To prevent overfitting, a penalty term can be added to the log-likelihood function:

L2 Regularization (Ridge):

\[ \ell_{ridge}(\boldsymbol{\beta}) = \ell(\boldsymbol{\beta}) - \lambda \sum_{j=1}^{p} \beta_j^2 \]

L1 Regularization (Lasso):

\[ \ell_{lasso}(\boldsymbol{\beta}) = \ell(\boldsymbol{\beta}) - \lambda \sum_{j=1}^{p} |\beta_j| \]

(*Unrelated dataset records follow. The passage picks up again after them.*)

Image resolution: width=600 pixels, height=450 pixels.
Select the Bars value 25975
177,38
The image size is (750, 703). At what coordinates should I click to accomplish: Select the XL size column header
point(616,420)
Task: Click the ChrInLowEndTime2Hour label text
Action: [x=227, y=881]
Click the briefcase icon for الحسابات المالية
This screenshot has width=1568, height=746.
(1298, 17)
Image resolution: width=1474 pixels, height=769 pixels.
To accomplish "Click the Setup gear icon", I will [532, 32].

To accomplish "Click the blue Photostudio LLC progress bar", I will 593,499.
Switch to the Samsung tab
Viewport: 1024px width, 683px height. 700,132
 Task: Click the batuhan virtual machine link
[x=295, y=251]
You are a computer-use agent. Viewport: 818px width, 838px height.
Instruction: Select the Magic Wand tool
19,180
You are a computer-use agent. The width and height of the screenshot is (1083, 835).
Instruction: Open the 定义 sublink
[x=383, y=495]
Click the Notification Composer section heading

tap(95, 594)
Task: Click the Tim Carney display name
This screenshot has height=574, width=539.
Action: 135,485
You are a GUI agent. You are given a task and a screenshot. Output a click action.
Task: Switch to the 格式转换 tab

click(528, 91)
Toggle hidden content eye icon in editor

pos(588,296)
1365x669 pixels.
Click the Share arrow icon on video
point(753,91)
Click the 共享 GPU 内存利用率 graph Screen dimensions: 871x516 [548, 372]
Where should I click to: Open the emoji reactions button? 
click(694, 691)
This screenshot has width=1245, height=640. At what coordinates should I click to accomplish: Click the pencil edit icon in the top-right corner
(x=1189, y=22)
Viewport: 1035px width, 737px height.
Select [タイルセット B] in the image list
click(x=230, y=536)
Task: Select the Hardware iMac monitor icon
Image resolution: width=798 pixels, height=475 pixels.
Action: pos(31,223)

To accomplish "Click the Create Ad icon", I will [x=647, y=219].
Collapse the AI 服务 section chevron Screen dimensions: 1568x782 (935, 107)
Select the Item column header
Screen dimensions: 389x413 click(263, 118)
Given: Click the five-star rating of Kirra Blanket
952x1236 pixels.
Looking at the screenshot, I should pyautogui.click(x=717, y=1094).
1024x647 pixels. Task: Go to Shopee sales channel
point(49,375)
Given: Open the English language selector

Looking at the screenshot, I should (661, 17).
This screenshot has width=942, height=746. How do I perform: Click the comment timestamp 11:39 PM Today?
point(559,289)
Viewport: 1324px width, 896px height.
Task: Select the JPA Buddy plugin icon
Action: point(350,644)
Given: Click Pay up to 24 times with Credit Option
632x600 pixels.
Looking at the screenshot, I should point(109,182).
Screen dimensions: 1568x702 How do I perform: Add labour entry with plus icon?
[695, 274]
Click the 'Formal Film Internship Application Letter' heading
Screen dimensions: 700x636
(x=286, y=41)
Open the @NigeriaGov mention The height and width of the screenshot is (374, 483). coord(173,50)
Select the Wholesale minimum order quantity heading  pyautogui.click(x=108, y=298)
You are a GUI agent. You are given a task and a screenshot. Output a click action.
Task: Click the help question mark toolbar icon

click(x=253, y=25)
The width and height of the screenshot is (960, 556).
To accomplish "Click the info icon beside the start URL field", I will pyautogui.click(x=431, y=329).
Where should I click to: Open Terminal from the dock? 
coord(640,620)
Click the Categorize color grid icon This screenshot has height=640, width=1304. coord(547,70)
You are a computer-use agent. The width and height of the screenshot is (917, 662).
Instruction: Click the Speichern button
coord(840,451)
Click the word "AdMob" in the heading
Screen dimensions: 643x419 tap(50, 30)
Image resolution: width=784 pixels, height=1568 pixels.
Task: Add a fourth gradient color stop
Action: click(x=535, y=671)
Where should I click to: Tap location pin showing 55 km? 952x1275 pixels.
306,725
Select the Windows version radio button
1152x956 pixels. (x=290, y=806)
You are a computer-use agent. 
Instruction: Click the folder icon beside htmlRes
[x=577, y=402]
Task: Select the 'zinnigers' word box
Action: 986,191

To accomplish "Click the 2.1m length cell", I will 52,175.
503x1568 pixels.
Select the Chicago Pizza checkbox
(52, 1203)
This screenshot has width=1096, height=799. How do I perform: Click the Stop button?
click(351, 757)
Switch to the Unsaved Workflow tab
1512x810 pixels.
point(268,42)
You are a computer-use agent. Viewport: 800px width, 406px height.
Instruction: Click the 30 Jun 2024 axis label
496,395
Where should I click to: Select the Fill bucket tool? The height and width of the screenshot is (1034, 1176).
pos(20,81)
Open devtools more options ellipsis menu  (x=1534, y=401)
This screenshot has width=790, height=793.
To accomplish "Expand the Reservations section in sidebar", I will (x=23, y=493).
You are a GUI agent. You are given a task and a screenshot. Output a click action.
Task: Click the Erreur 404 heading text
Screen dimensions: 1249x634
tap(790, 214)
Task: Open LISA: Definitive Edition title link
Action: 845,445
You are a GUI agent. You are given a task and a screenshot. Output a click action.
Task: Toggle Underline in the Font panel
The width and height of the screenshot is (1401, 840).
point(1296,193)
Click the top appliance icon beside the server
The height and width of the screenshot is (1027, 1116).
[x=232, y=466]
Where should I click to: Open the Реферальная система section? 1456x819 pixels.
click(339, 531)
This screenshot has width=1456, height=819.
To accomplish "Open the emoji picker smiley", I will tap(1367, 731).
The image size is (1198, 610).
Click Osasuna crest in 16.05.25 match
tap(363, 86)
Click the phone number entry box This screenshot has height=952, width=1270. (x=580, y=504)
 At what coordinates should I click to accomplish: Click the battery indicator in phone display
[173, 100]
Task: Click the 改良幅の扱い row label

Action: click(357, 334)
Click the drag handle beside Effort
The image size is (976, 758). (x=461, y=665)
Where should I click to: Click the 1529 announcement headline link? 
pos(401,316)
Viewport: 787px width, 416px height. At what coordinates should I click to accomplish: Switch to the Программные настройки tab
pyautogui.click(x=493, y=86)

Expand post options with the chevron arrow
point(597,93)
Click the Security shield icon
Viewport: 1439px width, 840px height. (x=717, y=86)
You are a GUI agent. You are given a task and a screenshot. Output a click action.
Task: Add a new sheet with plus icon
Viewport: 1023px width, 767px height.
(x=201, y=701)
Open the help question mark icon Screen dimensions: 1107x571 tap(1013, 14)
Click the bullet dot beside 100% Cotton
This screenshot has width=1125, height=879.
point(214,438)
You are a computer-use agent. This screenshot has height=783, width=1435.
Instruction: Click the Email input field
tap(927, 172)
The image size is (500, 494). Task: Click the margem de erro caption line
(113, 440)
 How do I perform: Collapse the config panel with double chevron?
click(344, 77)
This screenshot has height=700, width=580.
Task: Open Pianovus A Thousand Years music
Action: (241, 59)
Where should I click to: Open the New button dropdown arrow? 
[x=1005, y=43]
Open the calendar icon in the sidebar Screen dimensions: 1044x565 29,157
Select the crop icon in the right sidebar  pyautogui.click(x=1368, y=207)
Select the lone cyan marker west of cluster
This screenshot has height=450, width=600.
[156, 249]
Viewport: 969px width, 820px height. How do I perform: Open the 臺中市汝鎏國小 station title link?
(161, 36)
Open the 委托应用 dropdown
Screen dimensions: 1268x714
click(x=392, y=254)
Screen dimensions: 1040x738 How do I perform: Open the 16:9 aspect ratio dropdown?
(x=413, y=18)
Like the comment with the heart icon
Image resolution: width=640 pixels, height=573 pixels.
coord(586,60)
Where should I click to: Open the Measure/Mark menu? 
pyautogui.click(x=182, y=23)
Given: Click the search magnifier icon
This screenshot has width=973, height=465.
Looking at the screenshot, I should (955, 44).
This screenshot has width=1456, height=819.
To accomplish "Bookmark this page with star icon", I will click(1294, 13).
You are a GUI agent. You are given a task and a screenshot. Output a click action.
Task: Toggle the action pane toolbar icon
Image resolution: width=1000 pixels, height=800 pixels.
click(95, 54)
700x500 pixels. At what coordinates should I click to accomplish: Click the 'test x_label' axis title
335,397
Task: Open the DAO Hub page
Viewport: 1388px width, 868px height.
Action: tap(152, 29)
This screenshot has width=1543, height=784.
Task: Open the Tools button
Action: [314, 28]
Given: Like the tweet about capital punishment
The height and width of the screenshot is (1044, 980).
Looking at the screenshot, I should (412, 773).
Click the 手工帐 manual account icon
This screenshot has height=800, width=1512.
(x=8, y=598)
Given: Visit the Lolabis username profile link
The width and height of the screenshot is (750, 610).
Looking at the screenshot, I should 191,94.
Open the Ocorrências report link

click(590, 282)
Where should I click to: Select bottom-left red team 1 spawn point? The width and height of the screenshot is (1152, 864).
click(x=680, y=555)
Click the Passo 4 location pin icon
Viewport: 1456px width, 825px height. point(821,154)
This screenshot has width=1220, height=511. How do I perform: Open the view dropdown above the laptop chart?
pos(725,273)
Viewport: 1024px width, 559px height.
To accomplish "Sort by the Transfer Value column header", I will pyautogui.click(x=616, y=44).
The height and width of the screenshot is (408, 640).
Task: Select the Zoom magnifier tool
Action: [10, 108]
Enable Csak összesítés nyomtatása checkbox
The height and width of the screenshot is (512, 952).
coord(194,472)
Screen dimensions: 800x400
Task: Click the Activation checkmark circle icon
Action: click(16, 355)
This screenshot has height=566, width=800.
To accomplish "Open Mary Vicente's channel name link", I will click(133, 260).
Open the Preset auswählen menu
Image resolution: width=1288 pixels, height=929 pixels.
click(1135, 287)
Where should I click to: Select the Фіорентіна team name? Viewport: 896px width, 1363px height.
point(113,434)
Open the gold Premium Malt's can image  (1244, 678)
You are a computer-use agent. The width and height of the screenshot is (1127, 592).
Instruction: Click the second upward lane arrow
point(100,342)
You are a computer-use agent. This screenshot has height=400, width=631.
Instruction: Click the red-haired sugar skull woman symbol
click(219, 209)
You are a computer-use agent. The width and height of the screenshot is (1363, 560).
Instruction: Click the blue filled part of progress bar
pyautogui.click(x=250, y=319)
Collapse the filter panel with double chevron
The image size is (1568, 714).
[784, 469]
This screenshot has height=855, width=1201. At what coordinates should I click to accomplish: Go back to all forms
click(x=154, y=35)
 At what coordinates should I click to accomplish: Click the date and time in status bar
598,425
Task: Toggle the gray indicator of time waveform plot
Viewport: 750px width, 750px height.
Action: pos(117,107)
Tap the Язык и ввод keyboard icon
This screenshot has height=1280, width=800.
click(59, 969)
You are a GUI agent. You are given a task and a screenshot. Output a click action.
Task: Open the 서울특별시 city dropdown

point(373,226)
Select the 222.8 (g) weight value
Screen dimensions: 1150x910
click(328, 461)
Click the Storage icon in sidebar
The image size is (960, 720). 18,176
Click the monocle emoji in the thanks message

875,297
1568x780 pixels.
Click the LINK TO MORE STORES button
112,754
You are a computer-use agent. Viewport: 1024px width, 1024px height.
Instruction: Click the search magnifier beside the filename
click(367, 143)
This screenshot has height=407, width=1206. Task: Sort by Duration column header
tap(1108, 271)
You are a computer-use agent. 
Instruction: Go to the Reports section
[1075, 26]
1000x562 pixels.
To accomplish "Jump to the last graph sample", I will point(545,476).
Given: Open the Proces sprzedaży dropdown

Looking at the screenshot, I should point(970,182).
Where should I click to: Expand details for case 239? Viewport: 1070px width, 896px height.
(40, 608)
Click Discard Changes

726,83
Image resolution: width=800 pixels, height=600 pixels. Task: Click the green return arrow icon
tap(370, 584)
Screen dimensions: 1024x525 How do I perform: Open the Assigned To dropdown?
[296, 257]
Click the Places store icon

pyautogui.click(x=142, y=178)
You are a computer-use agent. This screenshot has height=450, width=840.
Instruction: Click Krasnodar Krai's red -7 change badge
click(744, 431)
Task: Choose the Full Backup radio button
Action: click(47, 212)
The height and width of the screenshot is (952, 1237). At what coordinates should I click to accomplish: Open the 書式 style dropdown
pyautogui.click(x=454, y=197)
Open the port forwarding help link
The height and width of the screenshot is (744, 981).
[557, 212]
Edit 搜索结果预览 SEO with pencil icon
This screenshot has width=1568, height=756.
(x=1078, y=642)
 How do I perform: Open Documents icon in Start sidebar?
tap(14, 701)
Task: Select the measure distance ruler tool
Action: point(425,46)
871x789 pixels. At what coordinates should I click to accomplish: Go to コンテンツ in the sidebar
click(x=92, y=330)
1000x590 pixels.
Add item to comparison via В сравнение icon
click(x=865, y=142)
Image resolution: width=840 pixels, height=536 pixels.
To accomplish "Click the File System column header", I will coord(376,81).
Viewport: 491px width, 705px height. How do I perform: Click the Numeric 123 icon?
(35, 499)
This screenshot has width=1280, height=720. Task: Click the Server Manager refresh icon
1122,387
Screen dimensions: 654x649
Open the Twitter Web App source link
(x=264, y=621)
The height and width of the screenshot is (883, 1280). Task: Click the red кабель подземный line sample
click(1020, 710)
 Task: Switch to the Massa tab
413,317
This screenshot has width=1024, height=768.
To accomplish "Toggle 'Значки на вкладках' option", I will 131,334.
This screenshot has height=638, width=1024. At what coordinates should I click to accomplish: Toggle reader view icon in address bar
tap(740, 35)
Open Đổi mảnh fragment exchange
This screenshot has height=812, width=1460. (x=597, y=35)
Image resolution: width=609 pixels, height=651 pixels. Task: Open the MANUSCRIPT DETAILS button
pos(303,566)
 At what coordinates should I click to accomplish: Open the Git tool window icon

Here \(\lambda\) is the regularization parameter, and larger values provide more regularization.

Conclusion

Logistic regression is a powerful statistical method for classification problems. Unlike linear regression, it works within a probability framework and estimates parameters using the Maximum Likelihood method.

Despite its simplicity, this method forms a fundamental building block in the field of machine learning and is an important step in understanding more complex algorithms.